上層部の会議室でバッドは両手を机に無意識に振り下ろした。
バン!!
「ならん!それでも今は耐える。耐えるしかないのだ!」
「しかしバッド様、もうこれで5人目です。もうあの国に関わってはなりません!!」
「まだ言うかハイム!しかしバドームに対等出来る事は我がラマの国力では・・・」
「そう言ってまた犠牲を増やすおつもりなのですか!?お願いですバッド様、もうバドームと交渉するのはおやめください!」
「し・・しかし、もう・・手はないのだ・・」
「バッド様・・・」
お互いの熱が冷めかけた時、もう1人の上層部兵が話し始めた。
「私に・・・策があります。」
「ん?フクか、一体どの様な策か申し上げろ、フク特殊部隊長。」
このフクと言われる特殊部隊長フクは全身灰色の猫族。スマートな身体つき、軽装備な鎧を
「はい、我が国の外交官がバドーム帝国へ交渉に出向き、そして連絡がつかなくなってしまったのはこれで5回目、正直私もハイムと同じ気持ちです。再度外交を考えるにもまた犠牲者を出す可能性も高いでしょう。我ら猫族やハイム達の蒼ピクシーが交渉するのを変えてみましょう。」
それを聞いたハイムは、おでこに指先を当てて少し考えた。

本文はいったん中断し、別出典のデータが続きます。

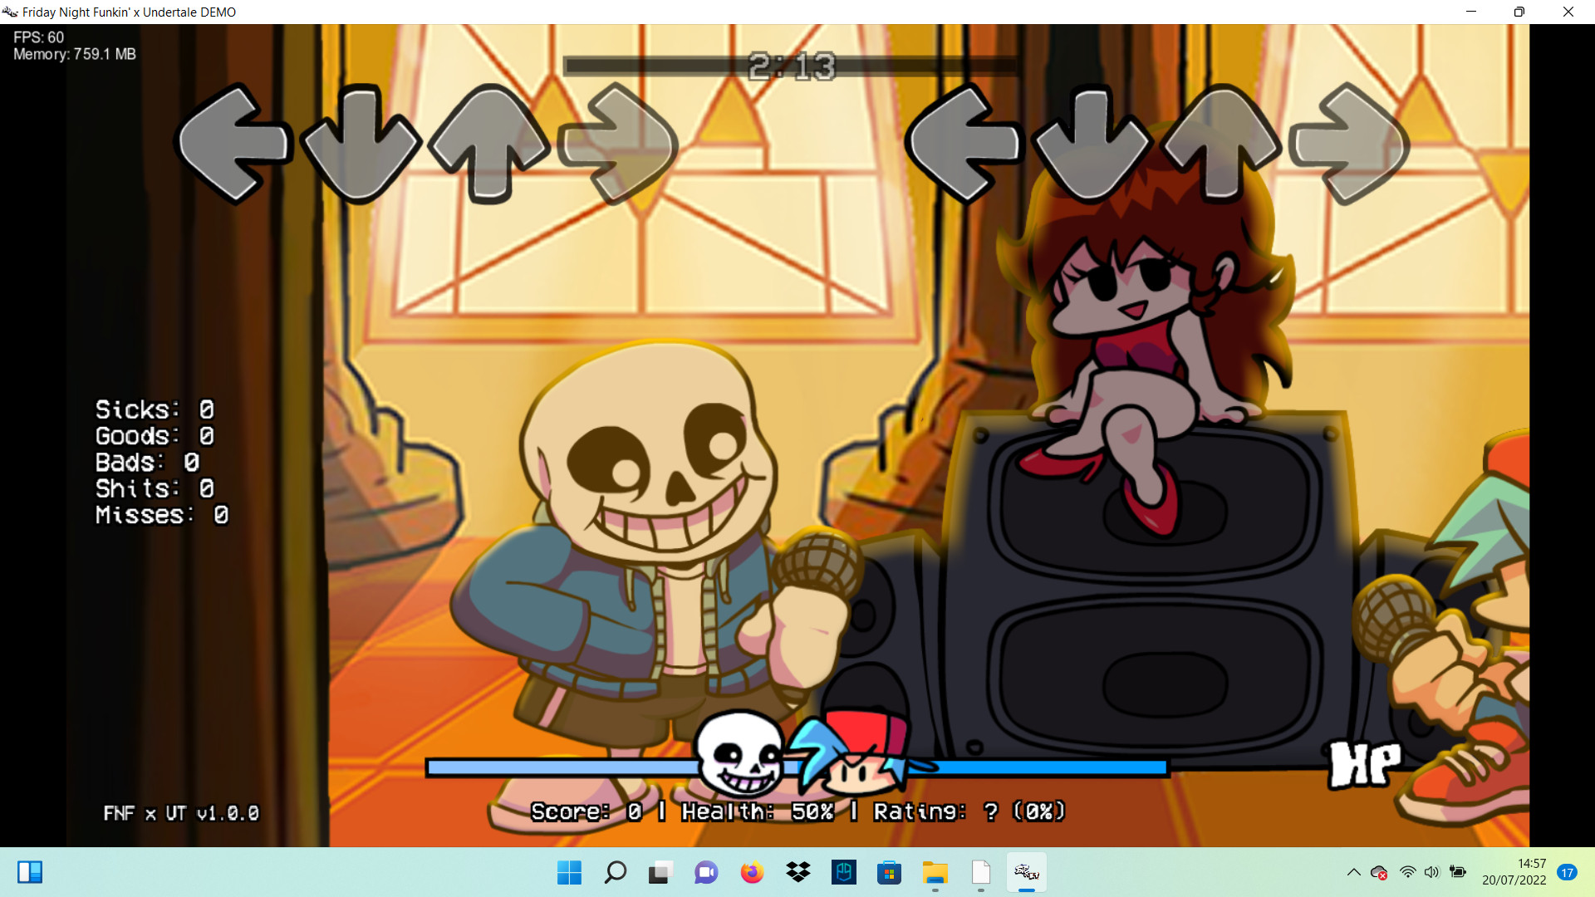
Task: Open Firefox from the taskbar
Action: tap(752, 873)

そして
「待て待てフク、変えるって事はつまりトロル族を外交官にするつもりか?トロル族は前衛戦闘タイプ、とても外交官には相応しくないぞ!!」
「あっははは、トロル族では荷が重いでしょ、ボクはトロル族を外交官に推薦はしないよ。」
「だったらどう考えているんだ?まさかジョーカーを?」
「ジョーカーはラマ国にはいないのは君も知っているだろ?しかしただ1人、いるじゃないか、ラマ国古代研究所に!」
2人の会話を聞いていたバッドがピーンと来た。
「フク・・・まさか・・・」
「そう、そこにしかいない種族、今は捕虜としている人間だよ、人間を我らの外交官にするんだ。」
★
ガードレールやアスファルト、信号や車。見渡す限りは健太に見覚えのある光景がバピラ湖に沈んでいた。
「やっぱり古代の建物ねぇ、文明がすごく発達しているのがわかるわねぇ。」
メルーはキョロキョロしながらまだブツブツ言っていた。しかし健太には直ぐにわかった。日本語で書かれた看板や標識、瓦を使用した家や日本産の車が放置されている。これは、俺と同じ時代からダークルカンによって街ごと喰われてこの時代に来たって事で、おそらく間違いないであろう。
「健太、あの建物だけ光っている様だわ?いきましょ!?」
「お・・・おう・・・(ったく、警戒心のないチビだぜ!)」
「ん?何か言った?」
「あっいやいや!何でもないよ!」
危ない危ないと思う健太、2人はそのまま建物の入口へ。入口は荒れ果てており、勿論施錠はされていない。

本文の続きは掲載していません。